Appropriate Use Criteria for Advanced Diagnostic Imaging Services
On January 1, 2020, CMS will begin the testing period of the new Appropriate Use Criteria (AUC) program for advanced diagnostic imaging services. Full implementation will be effective January 1, 2021. According to the Protecting Access to Medicare Act of 2014 (PAMA), providers are required to order the most appropriate tests for their patient needs. Providers will be required to:
- Perform an AUC consultation in a CMS-approved, provider-based outpatient setting. See CMS’ recent MLN Matters® article for the list of CMS-approved settings.
- Consult the electronic Clinical Decision Support Mechanism (CDSM) portal prior to ordering services to determine if AUC is applicable. Visit CMS’ website for a full list of approved CDSMs.
- Append the appropriate Current Procedural Terminology (CPT) codes (G1000-G1011) and modifiers (MA-MH and QQ) to claims beginning January 1, 2020. CMS has provided a list of the radiology and nuclear CPT codes that will be affected by these changes.

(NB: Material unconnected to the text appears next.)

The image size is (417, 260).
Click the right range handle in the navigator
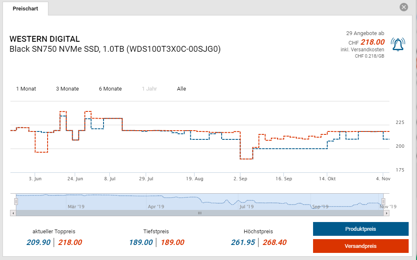382,202
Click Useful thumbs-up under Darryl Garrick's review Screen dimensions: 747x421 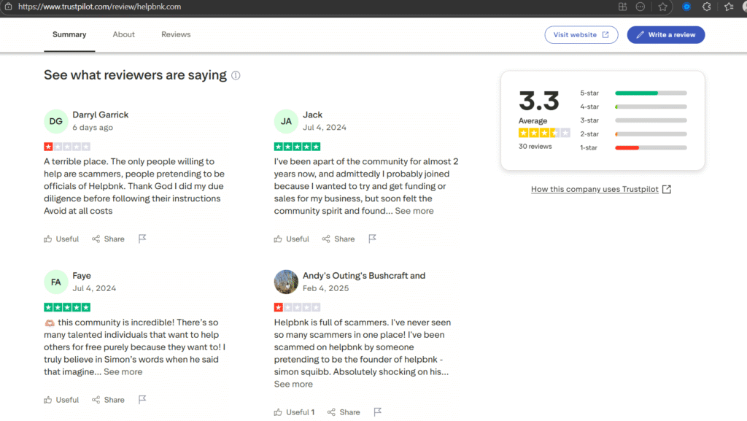coord(61,239)
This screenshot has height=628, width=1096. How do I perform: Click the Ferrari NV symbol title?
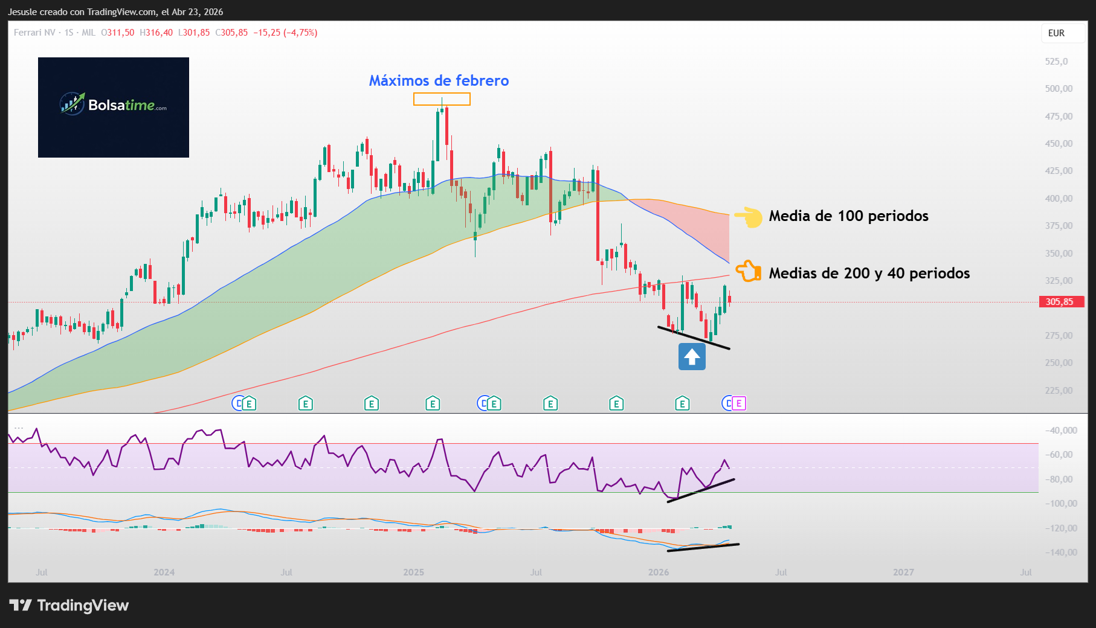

Organizations are encouraged to use these new reporting codes during the program’s testing phase, and claims won’t be denied for failing to include AUC-related information or for misreporting AUC information on nonimaging claims. The claims processing systems will be prepared by January 1, 2020, to accept claims that contain these new requirements. Facilities should validate their billing systems are accepting the newly developed codes and modifiers.